Lors de l’élection présidentielle de 2013, en raison de l’insécurité et de l’absence des services de l’Etat dans une grande partie du nord du pays, le scrutin n’a pas pu se dérouler sur tout le territoire national. À la veille du vote, des voix s’étaient élevées pour demander son report en attendant la réunification du pays. « L’idéal serait que cette présidentielle se passe dans toutes les communes du pays. Mais ne soyons pas dupes. Il y a encore des bouts de territoire où il sera difficile de déployer les bureaux de votes et les observateurs. Mais cela ne doit pas être une raison pour reporter le vote, surtout que les zones concernées par la situation sont très faiblement peuplées. Les électeurs potentiels qui pourraient y être ne représentent qu’un très faible pourcentage parmi les millions de citoyens en état de voter. Il ne faut pas pénaliser l’écrasante majorité des Maliens qui tiennent à choisir leur futur président », justifie le patron de la Minusma dont les services sont fortement mobilisés pour l’organisation de l’élection. « Nous avons déjà envoyé tout le matériel de vote nécessaire et participé à la formation des agents chargés d’organiser et superviser l’élection. En partenariat avec nos différents partenaires, comme la force militaire française Barkhane, les forces armées et de sécurité maliennes et les groupes armés signataires des accords de paix, nous avons aussi pris toutes les dispositions pour assurer la sécurité des électeurs et des bureaux de vote », affirme le diplomate onusien.
G5 Sahel
Forte de près de 150 00 hommes, dont environ 11 000 militaires, 1700 policiers et 1180 civiles, la Minusma est l’une des plus importantes missions onusiennes actuellement déployées dans le monde. Elle est surtout la plus meurtrière. Mise en place le 1 juillet 2013, date de son installation en remplacement de la Mission internationale de soutien au Mali (Misma), la Minusma a perdu à ce jour près de 160 hommes sur le terrain. « Je perds des hommes presque tous les jours. Il faut que les Maliens nous aident à accomplir notre mission. Non seulement, ils doivent nous aider en élisant un président dans des conditions acceptées par tous, mais aussi et surtout en accélérant l’application des accords de paix qu’ils ont signés. La Minusma n’a pas vocation à rester éternellement au Mali. Elle doit même se préparer à quitter le pays dans un délai qui ne dépasserait pas deux ou trois ans”, insiste le Tchadien.

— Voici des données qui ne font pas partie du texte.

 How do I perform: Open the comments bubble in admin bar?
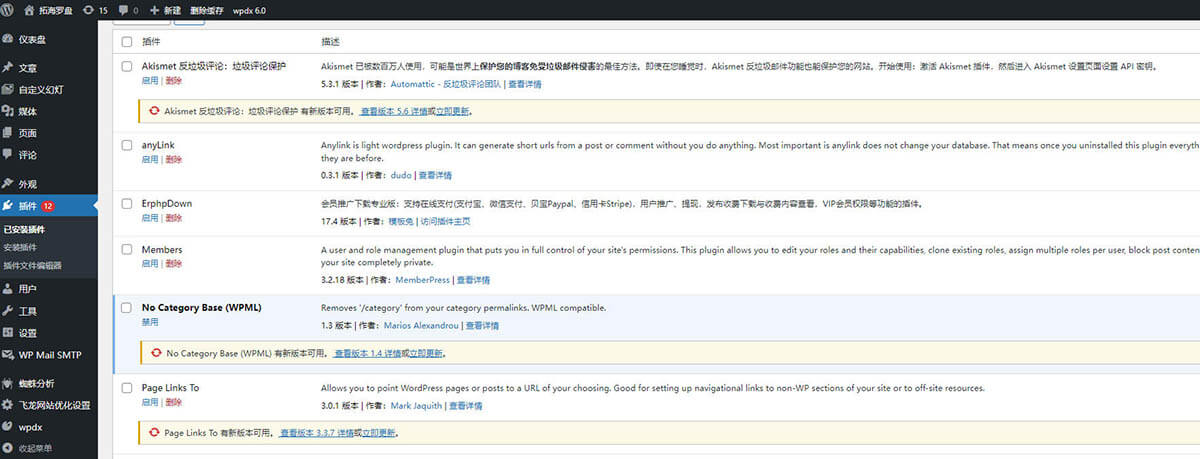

Quid de la force conjointe du G5 Sahel, qui avec ses 5000 soldats mauritaniens, maliens, nigériens, burkinabés et tchadiens est censée suppléer, puis succéder à terme à la force française Barkhane pour sécuriser une zone vaste comme deux fois l’Europe? “L’idée est très bonne. Mais elle a, hélas, un défaut qui risque de compromettre ses chances de réussite. Elle est censée être essentiellement financée par des puissances ou organismes étrangers. Cette dépendance de l’extérieur risque de la paralyser. Il faut donc que les pays concernés trouvent les moyens de s’autofinancer et de travailler de manière autonome par rapport à leurs partenaires étrangers. Ils peuvent par exemple mettre en place des mécanismes de coopération entre eux en matière d’échange de renseignements, d’appui logistique et de surveillance des frontières. Un commandement unique n’est pas nécessaire. Une présence dans le territoire malien non plus. Cela risque de compliquer la mission de cette force”, analyse Annadif.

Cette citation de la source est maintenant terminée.